The second matter, SEC v. Telfran Associates Ltd., et al., was a spinoff from A&B and involved the creation of a feeder fund to A&B.3 In Telfran, two individuals who had invested in A&B, Steven Mendelow and Edward Glantz, formed an entity called Telfran Associates. Telfran raised approximately $88 million from 800 investors through unregistered securities offerings over a period of three years. Telfran sold investors notes paying 15% interest, which they in turn invested in notes sold by A&B that paid between 15 and 19% interest. Since investor funds collected by A&B were invested with Mr. Madoff, the Telfran investor funds were also invested with Mr. Madoff, albeit indirectly.
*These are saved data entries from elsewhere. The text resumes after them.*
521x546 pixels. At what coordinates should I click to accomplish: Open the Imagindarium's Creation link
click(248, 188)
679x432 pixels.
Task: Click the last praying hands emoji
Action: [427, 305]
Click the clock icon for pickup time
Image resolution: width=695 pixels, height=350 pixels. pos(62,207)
Although the SEC was initially concerned that these unregistered offerings might be part of a huge fraud on the investors, the trustee appointed by the court in Avellino & Bienes found that the investor funds were all there. The returns on funds invested with Mr. Madoff appeared to be exceeding the returns the promoters had promised to pay their investors, so there were no apparent investor losses.4 In both cases, the SEC sued the entities offering the securities and their principals for violations of the securities registration provisions of the federal securities laws. The SEC also sought the appointment of a trustee to redeem all outstanding notes and the appointment of an accounting firm to audit the firms' financial statements.
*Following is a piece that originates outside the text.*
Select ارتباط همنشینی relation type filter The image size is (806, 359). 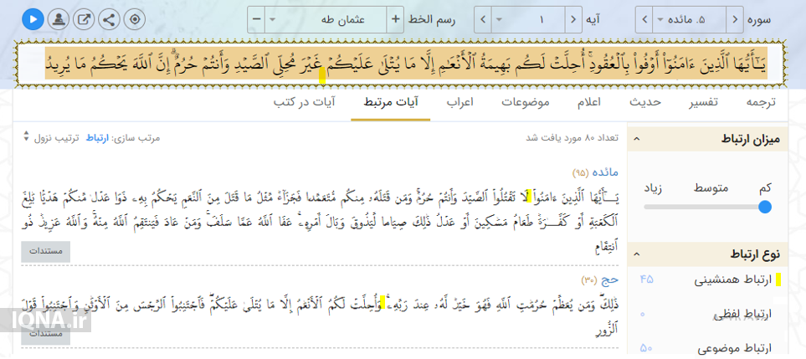tap(733, 280)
Both cases were settled by the promoters' consent to reimburse each investor the full amount of their investment and to submit to an audit by an accounting firm, and their further consent to be permanently enjoined from further unregistered offerings in violation of the federal securities laws. In addition, each of the companies making the unregistered offerings agreed to pay a penalty of $250,000, and each of the principals in those companies agreed to pay a civil penalty of $50,000.5 By executing the SEC's consent orders, Avellino & Bienes, Telfran and their respective principals agreed to cease offering unregistered investment opportunities to the public. Because the court-appointed trustees in Avellino & Bienes concluded the investor funds were all there and all investor funds in both cases were ultimately reimbursed to the investors, the SEC did not pursue fraud charges in those cases. Neither Mr. Madoff nor his firm was named as a defendant in either case.
As widely reported in the press, the SEC's New York Regional Office commenced another investigation of Mr. Madoff in early 2006. Two years later, in January 2008, that investigation was closed without any recommendation of enforcement action.
Securities Regulators, Criminal Authorities and Other Parties Who May Investigate The Alleged Ponzi Scheme and Related Matters
Many securities regulators, criminal authorities, and private parties have the authority to investigate, or conduct civil discovery from, Mr. Madoff, his firm, and others who might potentially be held civilly or criminally liable in connection with the alleged Ponzi scheme. Together, these regulators, criminal authorities and other parties have an extremely broad range of possible remedies and sanctions.
On December 11, 2008, the SEC filed a civil action alleging securities fraud against Mr. Madoff and his firm Bernard L. Madoff Investment Securities LLC in the United States District Court for the Southern District of New York. The Commission's complaint alleges that Mr. Madoff admitted to two senior employees of his firm that for many years he had been conducting the investment advisory business of his firm as a giant Ponzi scheme-using funds received from new investors to pay returns to previous investors-and estimated that the scheme has resulted in losses of approximately $50 billion. The complaint further alleges that Madoff also informed these senior employees of his firm that he had approximately $200-300 million left, which he planned to use to make payments to selected employees, family and friends before turning himself in to the authorities.6 The SEC immediately sought, and obtained, a preliminary injunction and other emergency relief to prevent the dissipation of any remaining assets.7 Among the other remedies available to the SEC in civil enforcement actions are disgorgement of ill-gotten gains, permanent injunctive relief against violations of the federal securities laws, remedial undertakings, civil penalties, revocation of registration and investment advisor or industry bars, which may be either time-limited or permanent.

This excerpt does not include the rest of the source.